A bench of Justices Sanjay Kishan Kaul and M.R. Shah said: “We are of the opinion that while protecting the interest of the respondent wife to compensate her by way of a lump sum permanent alimony, this is a fit case to exercise the powers under Article 142 of the Constitution of India and to dissolve the marriage between the parties.”
Article 142, ‘Enforcement of decrees and orders of Supreme Court and unless as to discovery, etc’, empowers the apex court to “…pass such decree or make such order as is necessary for doing complete justice in any cause or matter pending before it…”.
The husband had filed an appeal in the Supreme court against the 2012 Andhra Pradesh High Court judgement, upholding the family court decision to refuse to pass a decree of divorce against the wife.
The couple had got married in 1993, but later, a difference of opinion emerged, with the husband alleging that cruelty was meted out to him. Till 1997, for a majority of time, the wife stayed at her parental house. The husband filed a divorce petition in 1999 before a family court in Hyderabad.

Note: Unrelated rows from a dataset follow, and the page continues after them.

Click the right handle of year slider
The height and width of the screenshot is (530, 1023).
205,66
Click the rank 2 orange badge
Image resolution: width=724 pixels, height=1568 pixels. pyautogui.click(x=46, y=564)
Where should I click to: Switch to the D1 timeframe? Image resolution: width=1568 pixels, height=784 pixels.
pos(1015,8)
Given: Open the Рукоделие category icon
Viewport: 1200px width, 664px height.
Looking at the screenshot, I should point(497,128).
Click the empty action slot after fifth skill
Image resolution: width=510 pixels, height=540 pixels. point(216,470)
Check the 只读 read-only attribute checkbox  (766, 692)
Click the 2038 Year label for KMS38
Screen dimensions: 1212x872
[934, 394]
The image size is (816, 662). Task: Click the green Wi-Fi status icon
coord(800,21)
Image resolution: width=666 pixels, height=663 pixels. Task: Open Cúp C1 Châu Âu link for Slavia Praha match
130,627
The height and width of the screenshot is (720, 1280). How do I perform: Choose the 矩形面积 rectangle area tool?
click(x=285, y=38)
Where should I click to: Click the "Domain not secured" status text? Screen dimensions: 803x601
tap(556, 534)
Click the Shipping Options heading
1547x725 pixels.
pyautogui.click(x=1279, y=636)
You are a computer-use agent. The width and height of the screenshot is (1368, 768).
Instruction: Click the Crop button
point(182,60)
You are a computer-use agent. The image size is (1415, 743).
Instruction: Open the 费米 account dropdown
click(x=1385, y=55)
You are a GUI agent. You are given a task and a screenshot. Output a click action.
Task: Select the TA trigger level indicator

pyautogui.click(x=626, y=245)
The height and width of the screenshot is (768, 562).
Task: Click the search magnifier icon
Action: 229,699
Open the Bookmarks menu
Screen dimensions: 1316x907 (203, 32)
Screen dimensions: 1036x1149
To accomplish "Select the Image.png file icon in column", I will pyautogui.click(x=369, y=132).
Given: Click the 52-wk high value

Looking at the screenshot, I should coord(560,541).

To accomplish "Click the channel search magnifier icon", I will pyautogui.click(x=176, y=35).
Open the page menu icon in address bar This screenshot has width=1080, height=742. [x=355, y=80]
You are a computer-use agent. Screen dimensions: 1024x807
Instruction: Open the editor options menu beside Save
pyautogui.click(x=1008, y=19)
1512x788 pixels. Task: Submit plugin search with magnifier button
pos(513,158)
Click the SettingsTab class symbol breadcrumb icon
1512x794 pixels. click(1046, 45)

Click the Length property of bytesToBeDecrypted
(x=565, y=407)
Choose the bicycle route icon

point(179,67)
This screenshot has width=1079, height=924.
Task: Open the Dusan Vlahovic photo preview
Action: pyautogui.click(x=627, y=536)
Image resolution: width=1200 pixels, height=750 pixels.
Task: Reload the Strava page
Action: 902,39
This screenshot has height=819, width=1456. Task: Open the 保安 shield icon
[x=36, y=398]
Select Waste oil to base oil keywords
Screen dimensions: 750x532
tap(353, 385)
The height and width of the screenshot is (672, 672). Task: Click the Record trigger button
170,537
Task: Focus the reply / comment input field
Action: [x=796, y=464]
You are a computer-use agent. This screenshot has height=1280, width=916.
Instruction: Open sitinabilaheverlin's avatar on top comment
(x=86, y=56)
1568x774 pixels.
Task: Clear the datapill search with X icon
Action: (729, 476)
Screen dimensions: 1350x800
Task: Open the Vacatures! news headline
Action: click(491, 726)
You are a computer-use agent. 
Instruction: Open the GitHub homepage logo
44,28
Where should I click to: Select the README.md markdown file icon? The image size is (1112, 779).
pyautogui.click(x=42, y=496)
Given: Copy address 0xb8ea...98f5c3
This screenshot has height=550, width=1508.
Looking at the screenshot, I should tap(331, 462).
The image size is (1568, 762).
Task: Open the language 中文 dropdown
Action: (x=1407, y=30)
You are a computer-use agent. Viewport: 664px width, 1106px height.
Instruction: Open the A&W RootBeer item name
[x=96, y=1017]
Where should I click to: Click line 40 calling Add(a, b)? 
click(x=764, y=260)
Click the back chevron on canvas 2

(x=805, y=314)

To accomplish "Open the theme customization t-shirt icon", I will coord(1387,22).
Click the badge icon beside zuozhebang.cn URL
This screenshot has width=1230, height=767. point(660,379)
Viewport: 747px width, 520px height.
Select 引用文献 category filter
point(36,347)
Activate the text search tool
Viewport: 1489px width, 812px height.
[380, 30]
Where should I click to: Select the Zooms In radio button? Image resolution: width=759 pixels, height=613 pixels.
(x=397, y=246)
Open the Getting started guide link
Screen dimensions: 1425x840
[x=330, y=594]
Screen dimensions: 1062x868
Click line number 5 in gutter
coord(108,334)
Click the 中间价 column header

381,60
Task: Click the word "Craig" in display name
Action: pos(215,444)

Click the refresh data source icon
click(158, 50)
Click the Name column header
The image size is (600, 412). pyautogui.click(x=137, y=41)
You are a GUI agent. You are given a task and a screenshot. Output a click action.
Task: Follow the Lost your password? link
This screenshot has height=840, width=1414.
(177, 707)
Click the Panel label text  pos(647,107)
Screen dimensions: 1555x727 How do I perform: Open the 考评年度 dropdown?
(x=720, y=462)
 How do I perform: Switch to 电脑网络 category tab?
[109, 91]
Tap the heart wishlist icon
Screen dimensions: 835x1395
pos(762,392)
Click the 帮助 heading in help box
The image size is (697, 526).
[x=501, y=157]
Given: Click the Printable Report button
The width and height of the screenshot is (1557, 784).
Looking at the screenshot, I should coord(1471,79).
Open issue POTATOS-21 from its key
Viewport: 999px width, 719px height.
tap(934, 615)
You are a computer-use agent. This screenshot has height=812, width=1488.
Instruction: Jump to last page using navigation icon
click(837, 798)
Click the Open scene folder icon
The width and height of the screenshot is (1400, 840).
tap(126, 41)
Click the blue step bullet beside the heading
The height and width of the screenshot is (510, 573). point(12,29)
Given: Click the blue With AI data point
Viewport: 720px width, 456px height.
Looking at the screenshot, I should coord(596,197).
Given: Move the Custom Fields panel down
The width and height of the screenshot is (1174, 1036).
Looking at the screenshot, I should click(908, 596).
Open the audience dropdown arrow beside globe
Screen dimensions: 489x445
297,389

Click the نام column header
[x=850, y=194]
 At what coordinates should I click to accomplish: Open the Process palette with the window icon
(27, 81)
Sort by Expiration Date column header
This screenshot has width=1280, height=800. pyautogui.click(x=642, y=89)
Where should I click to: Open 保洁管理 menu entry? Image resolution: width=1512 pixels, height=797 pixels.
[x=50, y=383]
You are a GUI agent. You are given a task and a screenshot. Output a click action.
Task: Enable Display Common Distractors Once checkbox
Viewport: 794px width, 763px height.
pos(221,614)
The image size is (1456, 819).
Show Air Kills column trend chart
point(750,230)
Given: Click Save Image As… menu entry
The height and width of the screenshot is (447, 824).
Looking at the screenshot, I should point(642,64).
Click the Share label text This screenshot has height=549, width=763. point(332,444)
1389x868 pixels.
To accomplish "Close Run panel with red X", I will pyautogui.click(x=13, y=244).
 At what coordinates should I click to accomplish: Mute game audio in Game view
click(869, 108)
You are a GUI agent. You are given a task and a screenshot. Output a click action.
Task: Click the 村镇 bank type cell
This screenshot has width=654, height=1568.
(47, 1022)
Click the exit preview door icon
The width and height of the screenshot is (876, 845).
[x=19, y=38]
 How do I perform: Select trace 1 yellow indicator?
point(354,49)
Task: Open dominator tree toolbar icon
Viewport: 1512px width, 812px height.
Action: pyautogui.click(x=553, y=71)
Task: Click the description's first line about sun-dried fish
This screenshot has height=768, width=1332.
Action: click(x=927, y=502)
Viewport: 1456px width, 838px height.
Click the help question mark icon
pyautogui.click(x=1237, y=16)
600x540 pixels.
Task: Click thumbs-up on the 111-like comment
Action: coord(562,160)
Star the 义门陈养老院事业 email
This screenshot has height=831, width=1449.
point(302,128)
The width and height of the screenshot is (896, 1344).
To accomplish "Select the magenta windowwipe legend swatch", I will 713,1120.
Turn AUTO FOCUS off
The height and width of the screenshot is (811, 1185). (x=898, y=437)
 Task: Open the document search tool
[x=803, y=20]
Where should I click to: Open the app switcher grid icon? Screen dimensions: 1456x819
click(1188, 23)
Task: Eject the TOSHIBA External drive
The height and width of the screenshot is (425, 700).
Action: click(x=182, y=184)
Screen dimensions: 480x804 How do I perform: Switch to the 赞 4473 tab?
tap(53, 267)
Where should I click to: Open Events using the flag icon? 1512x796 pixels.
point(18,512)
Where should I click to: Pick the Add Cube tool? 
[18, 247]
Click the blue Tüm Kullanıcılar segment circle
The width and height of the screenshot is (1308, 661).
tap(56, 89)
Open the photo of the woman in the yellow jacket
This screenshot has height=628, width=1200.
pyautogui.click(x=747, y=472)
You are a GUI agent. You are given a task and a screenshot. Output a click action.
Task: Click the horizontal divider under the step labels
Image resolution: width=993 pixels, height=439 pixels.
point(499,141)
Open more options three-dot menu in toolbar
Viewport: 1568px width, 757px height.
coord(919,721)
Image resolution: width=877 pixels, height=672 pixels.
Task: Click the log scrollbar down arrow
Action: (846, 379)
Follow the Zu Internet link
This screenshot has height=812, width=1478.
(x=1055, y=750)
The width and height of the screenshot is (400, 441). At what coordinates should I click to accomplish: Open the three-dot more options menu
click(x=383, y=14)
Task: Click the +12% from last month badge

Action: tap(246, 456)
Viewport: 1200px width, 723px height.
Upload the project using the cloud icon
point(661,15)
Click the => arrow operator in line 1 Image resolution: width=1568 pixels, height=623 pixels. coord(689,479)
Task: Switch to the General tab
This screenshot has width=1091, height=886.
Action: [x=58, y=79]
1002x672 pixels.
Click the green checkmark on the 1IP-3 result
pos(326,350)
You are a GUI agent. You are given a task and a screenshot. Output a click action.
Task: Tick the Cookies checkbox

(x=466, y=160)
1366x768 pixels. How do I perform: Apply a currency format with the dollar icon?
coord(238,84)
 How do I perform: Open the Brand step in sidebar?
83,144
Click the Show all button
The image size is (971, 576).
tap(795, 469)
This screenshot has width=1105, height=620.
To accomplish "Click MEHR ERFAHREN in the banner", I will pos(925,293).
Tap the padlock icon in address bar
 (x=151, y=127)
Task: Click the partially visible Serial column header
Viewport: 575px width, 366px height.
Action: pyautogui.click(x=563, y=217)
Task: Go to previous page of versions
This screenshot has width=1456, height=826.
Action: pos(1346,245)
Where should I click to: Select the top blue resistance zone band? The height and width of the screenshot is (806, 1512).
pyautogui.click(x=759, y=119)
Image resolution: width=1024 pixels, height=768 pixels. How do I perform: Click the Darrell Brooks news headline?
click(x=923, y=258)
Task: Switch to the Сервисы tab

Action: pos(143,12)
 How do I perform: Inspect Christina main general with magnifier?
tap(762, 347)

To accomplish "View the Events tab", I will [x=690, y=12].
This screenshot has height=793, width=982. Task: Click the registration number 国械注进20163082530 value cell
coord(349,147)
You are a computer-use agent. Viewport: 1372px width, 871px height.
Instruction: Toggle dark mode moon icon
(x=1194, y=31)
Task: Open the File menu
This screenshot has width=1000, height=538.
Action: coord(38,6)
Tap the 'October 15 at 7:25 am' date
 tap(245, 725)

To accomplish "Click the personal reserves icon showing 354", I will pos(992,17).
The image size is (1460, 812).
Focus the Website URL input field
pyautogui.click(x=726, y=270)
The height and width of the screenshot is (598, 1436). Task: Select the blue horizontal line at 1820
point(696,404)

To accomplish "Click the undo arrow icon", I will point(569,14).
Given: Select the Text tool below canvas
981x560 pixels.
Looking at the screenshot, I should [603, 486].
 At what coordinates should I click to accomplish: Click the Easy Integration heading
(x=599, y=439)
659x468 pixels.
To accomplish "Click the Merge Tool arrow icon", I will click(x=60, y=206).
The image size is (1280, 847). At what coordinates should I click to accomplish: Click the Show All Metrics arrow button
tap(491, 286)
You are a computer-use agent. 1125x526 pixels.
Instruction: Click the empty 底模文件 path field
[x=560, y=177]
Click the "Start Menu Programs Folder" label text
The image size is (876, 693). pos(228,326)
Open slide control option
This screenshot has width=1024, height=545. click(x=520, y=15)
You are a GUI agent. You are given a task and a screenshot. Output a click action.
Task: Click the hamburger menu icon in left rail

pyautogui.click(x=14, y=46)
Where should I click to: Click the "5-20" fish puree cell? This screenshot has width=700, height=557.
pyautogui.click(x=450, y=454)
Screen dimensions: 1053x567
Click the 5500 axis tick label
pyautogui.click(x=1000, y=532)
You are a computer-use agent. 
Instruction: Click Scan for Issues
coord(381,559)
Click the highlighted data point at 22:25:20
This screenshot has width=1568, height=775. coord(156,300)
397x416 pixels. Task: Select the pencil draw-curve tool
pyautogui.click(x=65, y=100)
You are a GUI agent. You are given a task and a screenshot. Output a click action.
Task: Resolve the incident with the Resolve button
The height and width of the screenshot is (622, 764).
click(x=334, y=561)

“If both parties to the marriage agree for separation permanently, in that case, certainly both the parties can move the competent court… Only in a case where one of the parties do not agree and give consent, only then the powers under Article 142 of the Constitution of India are required to be invoked to do substantial justice between the parties, considering the facts and circumstances of the case,” said the court observing all the efforts to continue the marriage have failed, and there is no possibility of reunion.
The court opined for a lump-sum permanent alimony of Rs 20 lakh for the wife, and referred the case,”a fit case to exercise the powers under Article 142 of the Constitution and to dissolve the marriage between the parties”. It directed the husband to pay the wife within a period of eight weeks.
The top court declined to entertain the submission of the wife, who emphasized consent by both the parties before dissolving the marriage and the same is applicable even in exercise of powers under Article 142. In a series of judgements, the court has exercised its inherent powers under Article 142 for dissolution of a marriage.